Publié le 05/05/2021 par PCF

Colombie : solidarité avec la mobilisation populaire, halte à la répression !

Le peuple colombien s’est soulevé. Depuis le 28 avril, dans toutes les régions du pays, tant dans les grandes villes que dans les zones rurales, travailleurs, étudiants, organisations des peuples autochtones ont organisé des manifestations et rassemblements massifs pour revendiquer le retrait du projet de réforme fiscale du gouvernement du président Iván Duque.

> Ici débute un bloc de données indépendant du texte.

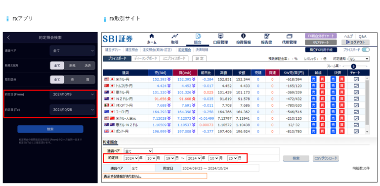The image size is (380, 186).
Task: Open the 投資情報 info icon
Action: click(x=243, y=36)
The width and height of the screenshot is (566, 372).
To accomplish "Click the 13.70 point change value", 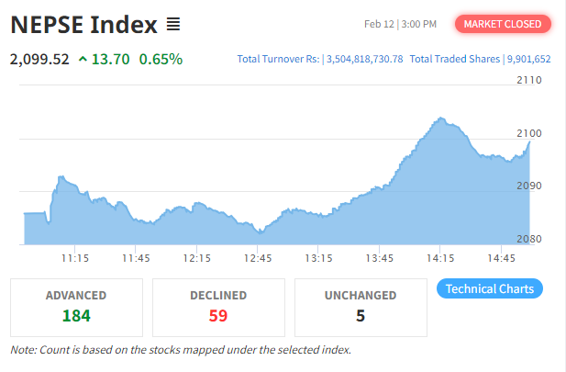I will point(112,60).
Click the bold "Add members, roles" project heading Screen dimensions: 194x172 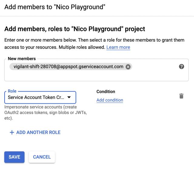pos(75,29)
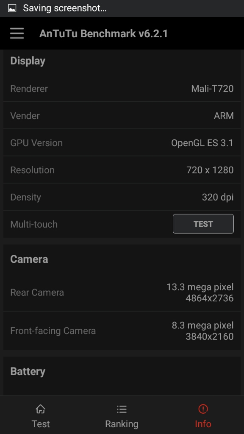Switch to the Test tab label

pyautogui.click(x=41, y=424)
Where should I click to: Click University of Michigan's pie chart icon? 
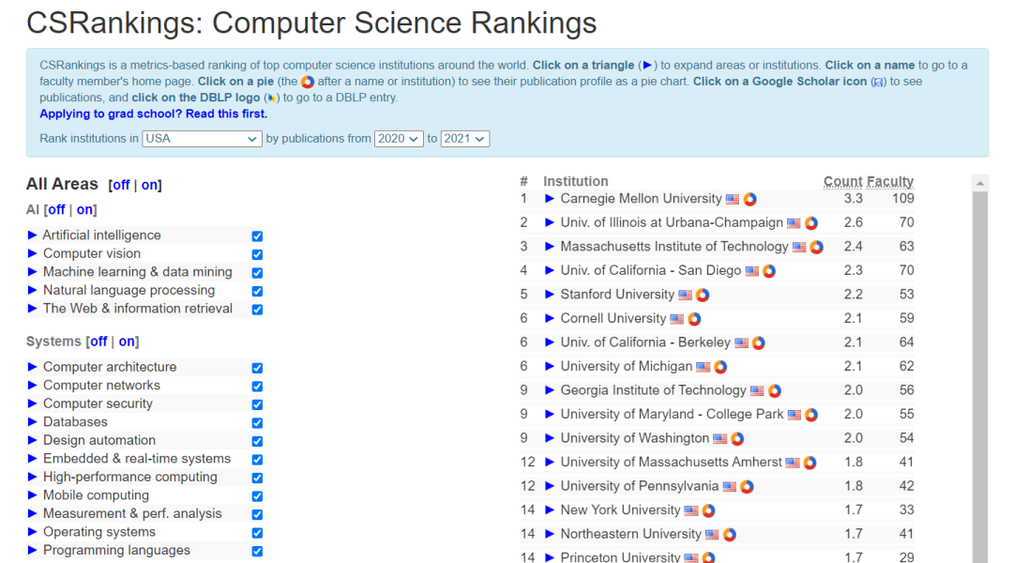pyautogui.click(x=720, y=367)
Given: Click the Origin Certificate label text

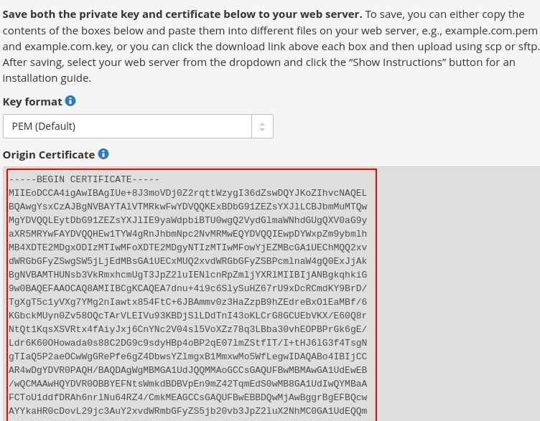Looking at the screenshot, I should [x=49, y=155].
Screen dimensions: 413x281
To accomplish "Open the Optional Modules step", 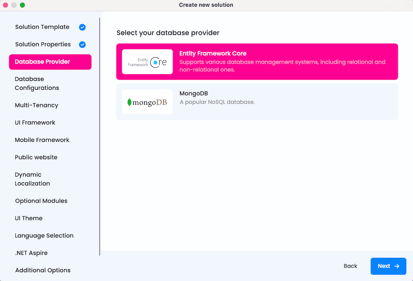I will click(41, 201).
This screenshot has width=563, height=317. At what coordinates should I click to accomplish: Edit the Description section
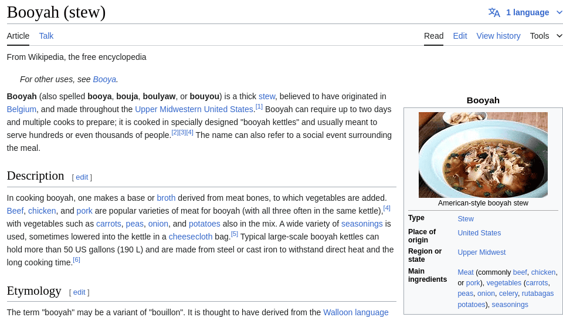tap(82, 177)
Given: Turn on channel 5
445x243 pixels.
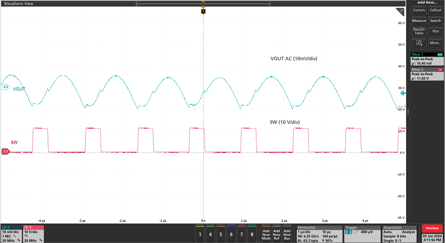Looking at the screenshot, I should (x=220, y=234).
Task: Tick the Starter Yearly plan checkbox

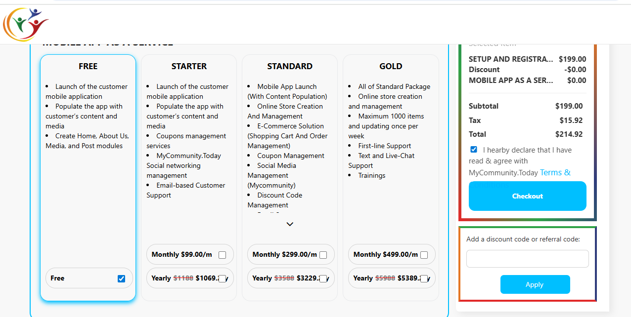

Une réforme dont l’objectif était de faire payer aux ménages modestes la crise économique et la mauvaise gestion du pays, tout en épargnant les privilèges des plus riches. Mais si la réforme a été le détonateur, la force de la mobilisation populaire exprime le profond rejet de toute une politique fondée sur l’accroissement des inégalités, la violence et la corruption.

Par leur détermination, les Colombiennes et Colombiens ont contraint le président Duque à retirer sa réforme et conduit à la démission le ministre des Finances, Alberto Carrasquilla. Des premières victoires et conquises de haute lutte, face à un gouvernement aux abois, qui a décidé d’utiliser la répression et la terreur pour maintenir sa domination.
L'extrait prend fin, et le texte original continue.